• _ASSIGNMENT_:
Return only the lines running from the one that contains "The height and" through the end of the entries, exactly, both ends included. Omit pictures.

• _SOURCE MATERIAL_:

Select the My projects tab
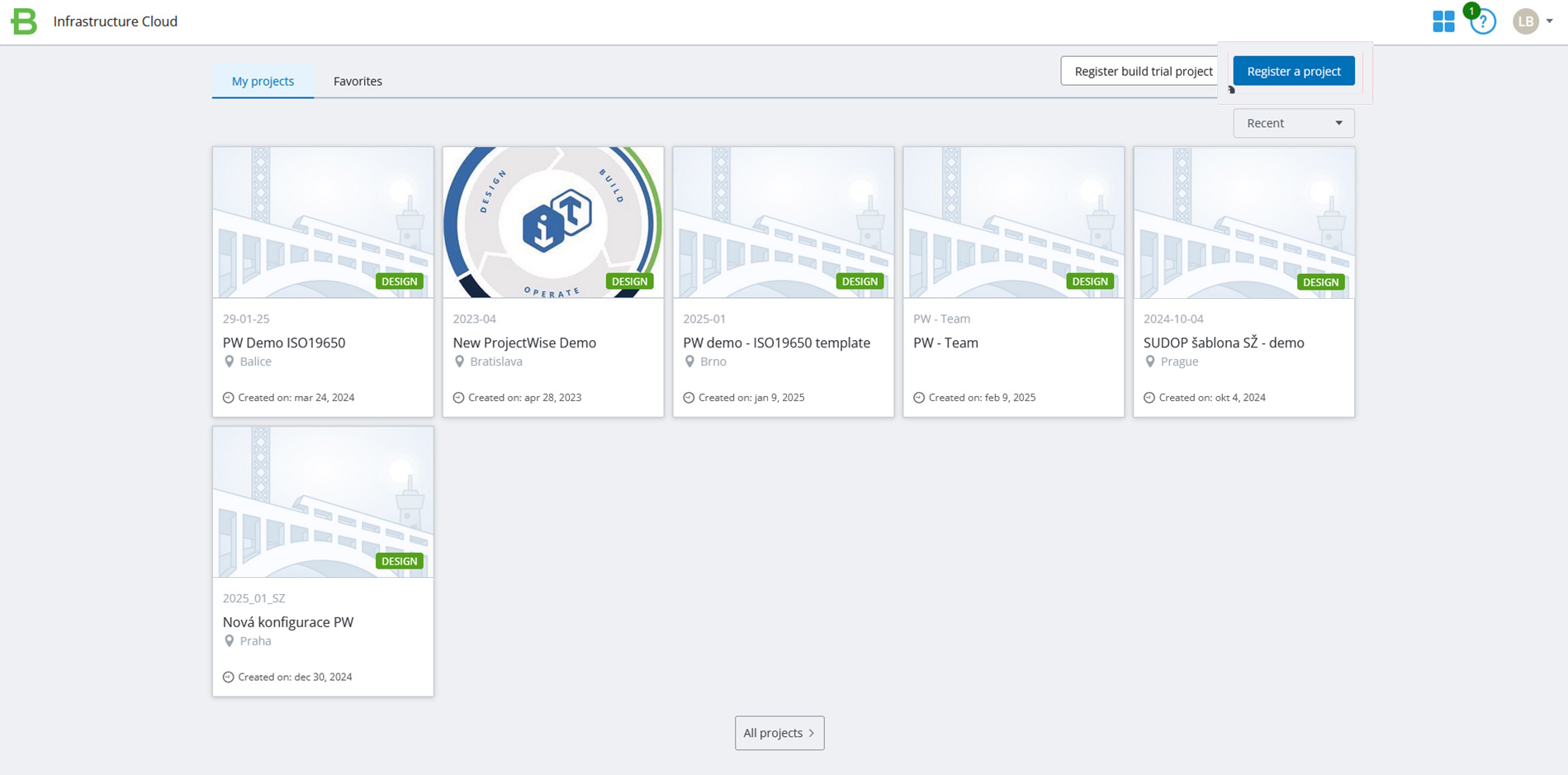 263,81
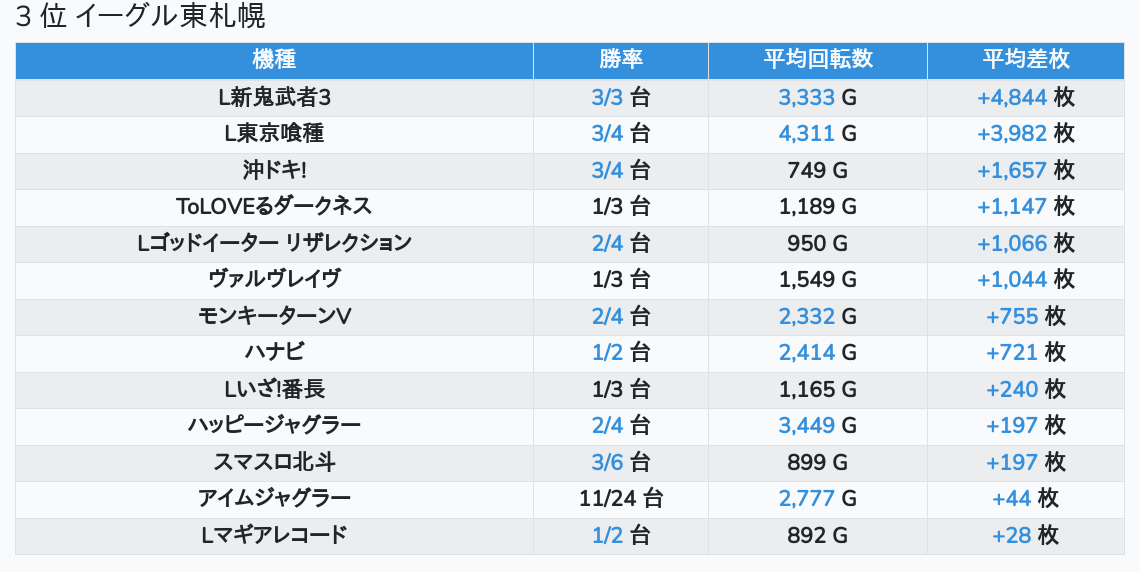This screenshot has height=572, width=1140.
Task: Select the Lいざ!番長 machine name
Action: pos(274,389)
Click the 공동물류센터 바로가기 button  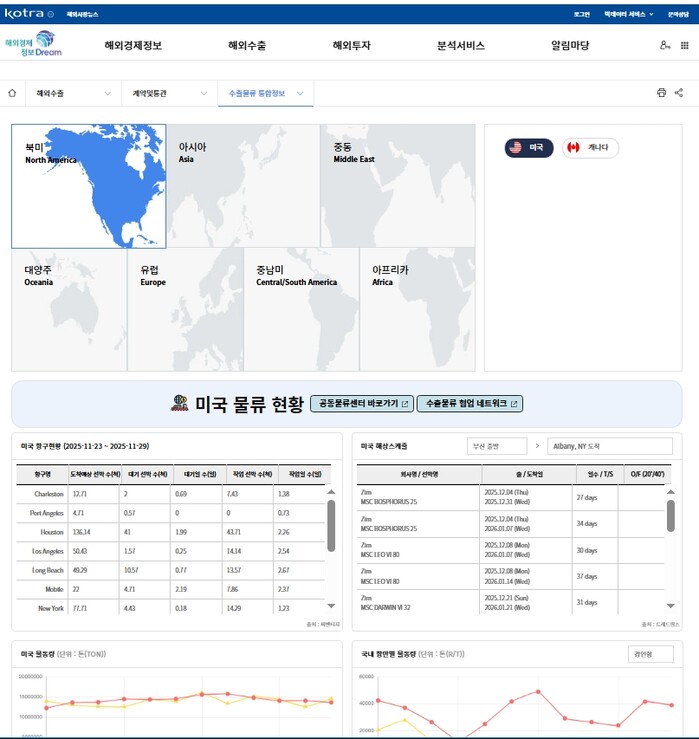click(x=361, y=404)
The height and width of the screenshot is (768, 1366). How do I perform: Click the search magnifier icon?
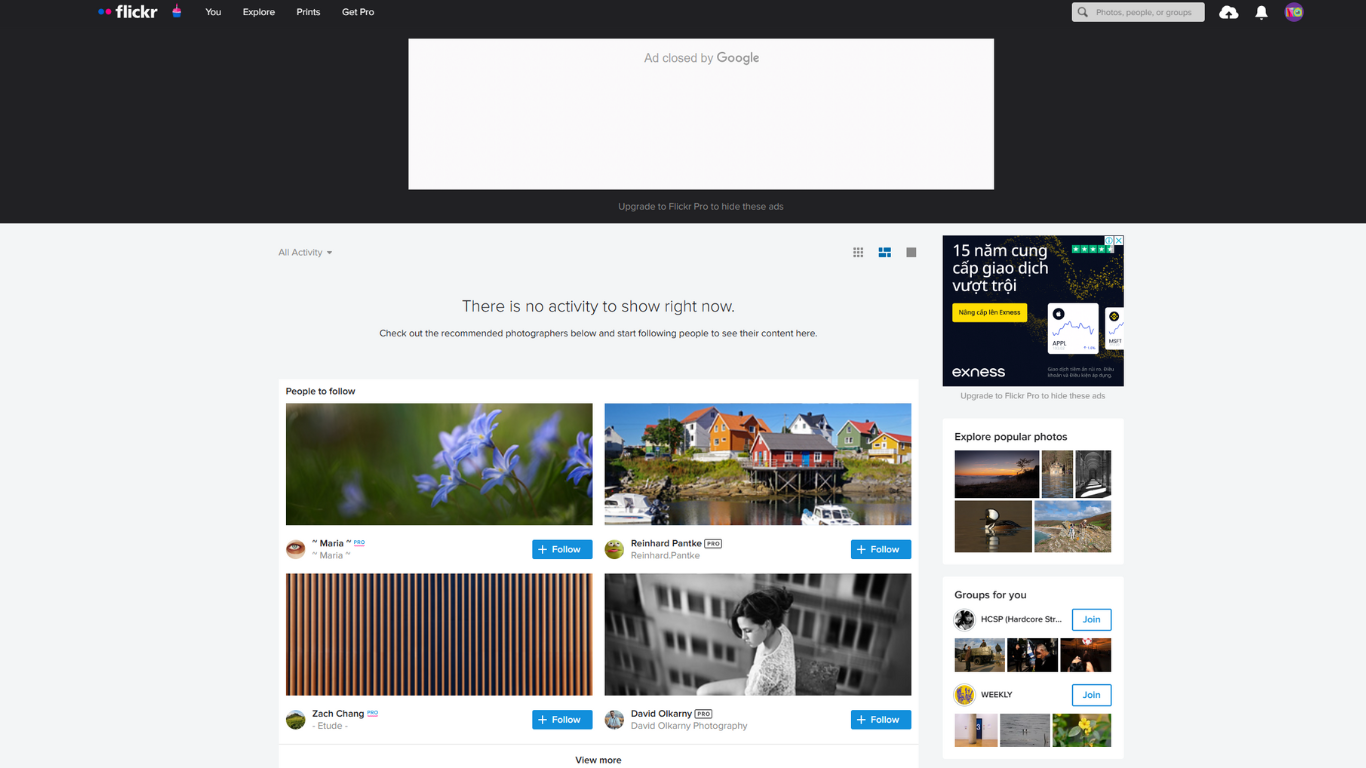pos(1083,12)
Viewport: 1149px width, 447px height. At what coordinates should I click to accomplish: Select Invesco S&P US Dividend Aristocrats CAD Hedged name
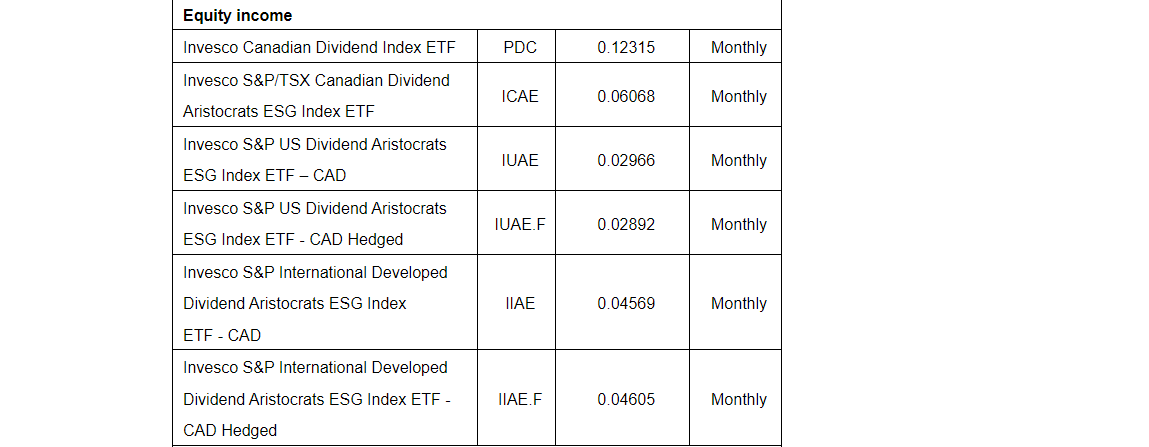(x=315, y=223)
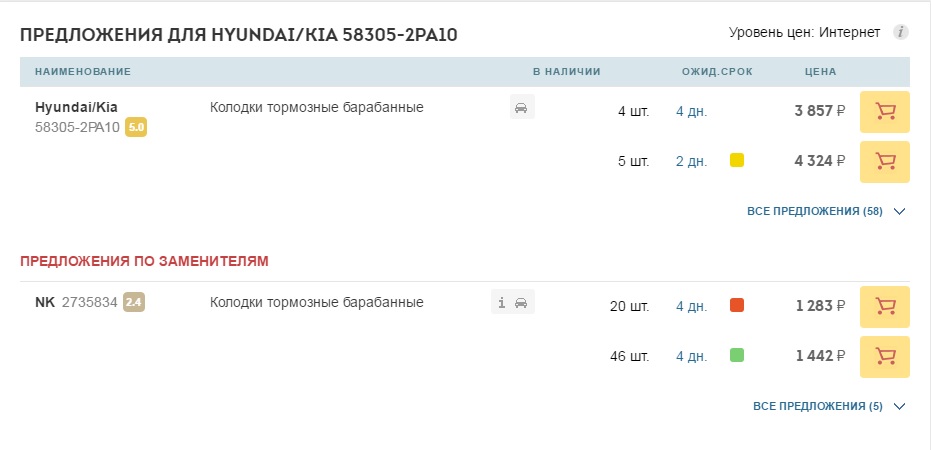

• _EXPECTED ANSWER_:
The height and width of the screenshot is (768, 1366). How do I perform: Click the search magnifier icon?
pos(1083,12)
Viewport: 1149px width, 447px height. At what coordinates should I click to accomplish: Select Invesco S&P US Dividend Aristocrats CAD Hedged name
(x=315, y=223)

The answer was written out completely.